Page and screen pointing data
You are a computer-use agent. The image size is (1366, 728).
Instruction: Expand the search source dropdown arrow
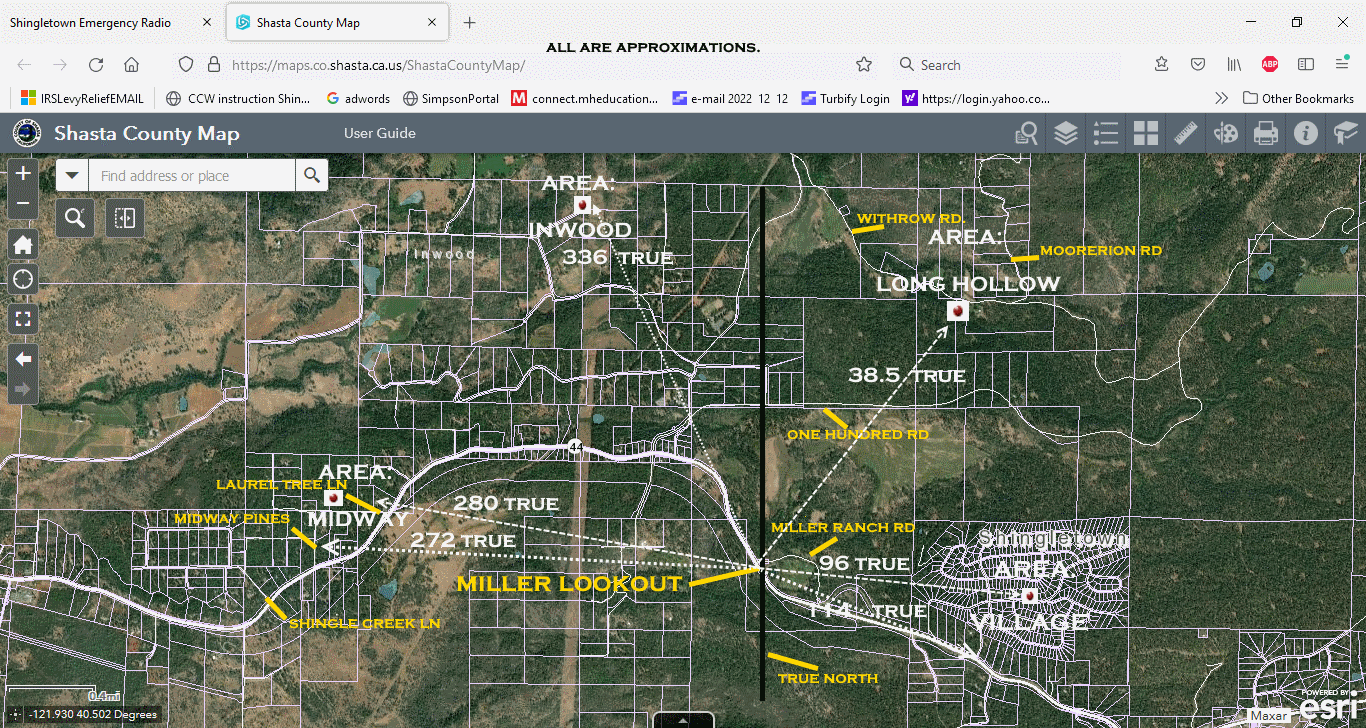tap(72, 176)
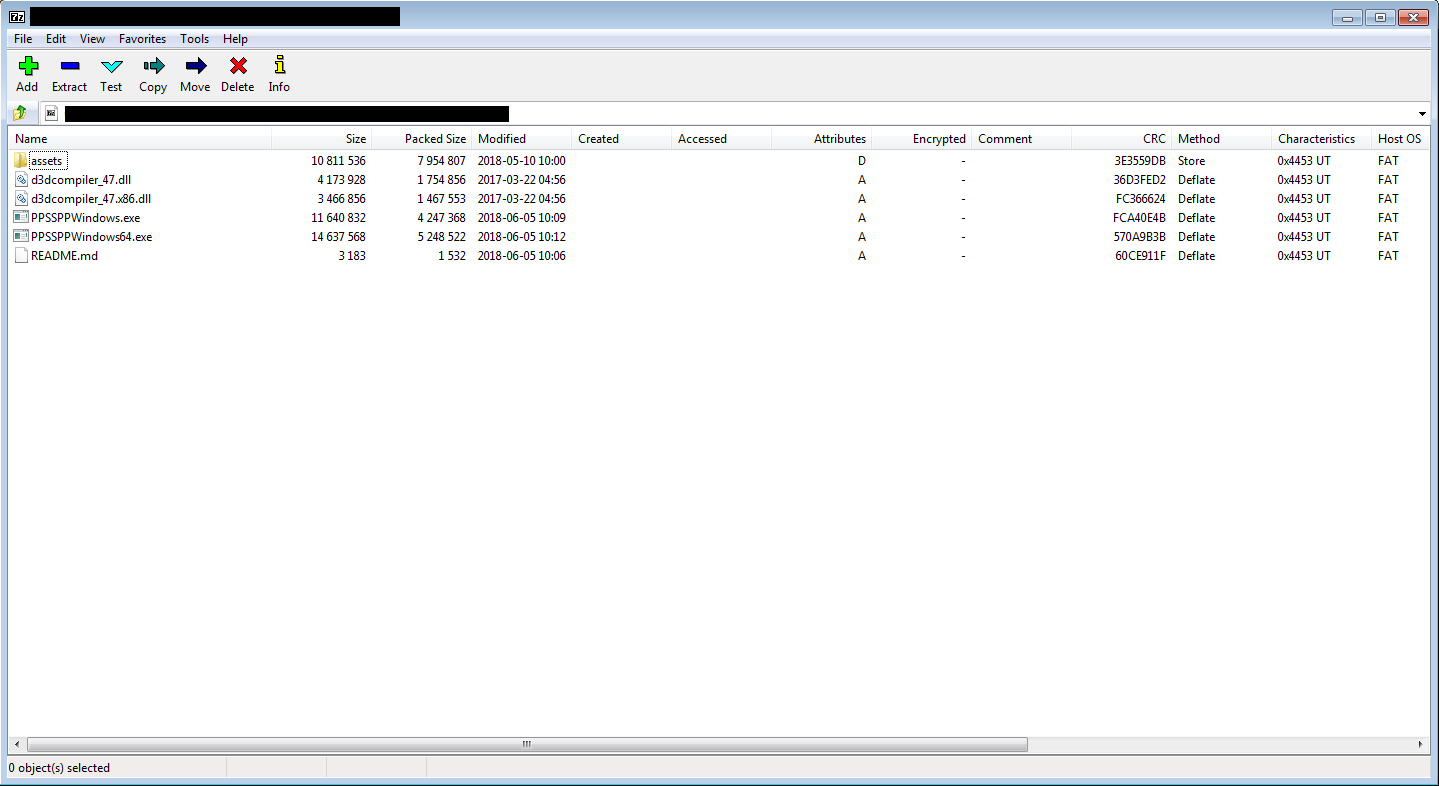Click the Test archive icon

point(111,66)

■ **GIVEN REQUEST**:
Change "dropdown" to "drop-down" in the lines above, and keep everything else the same. Leave the pictures out of your answer.

■ **FINAL RESULT**:
You are a computer-use agent. The image size is (1366, 728).
Instruction: Expand the search source drop-down arrow
tap(72, 176)
Click the Test archive icon

point(111,66)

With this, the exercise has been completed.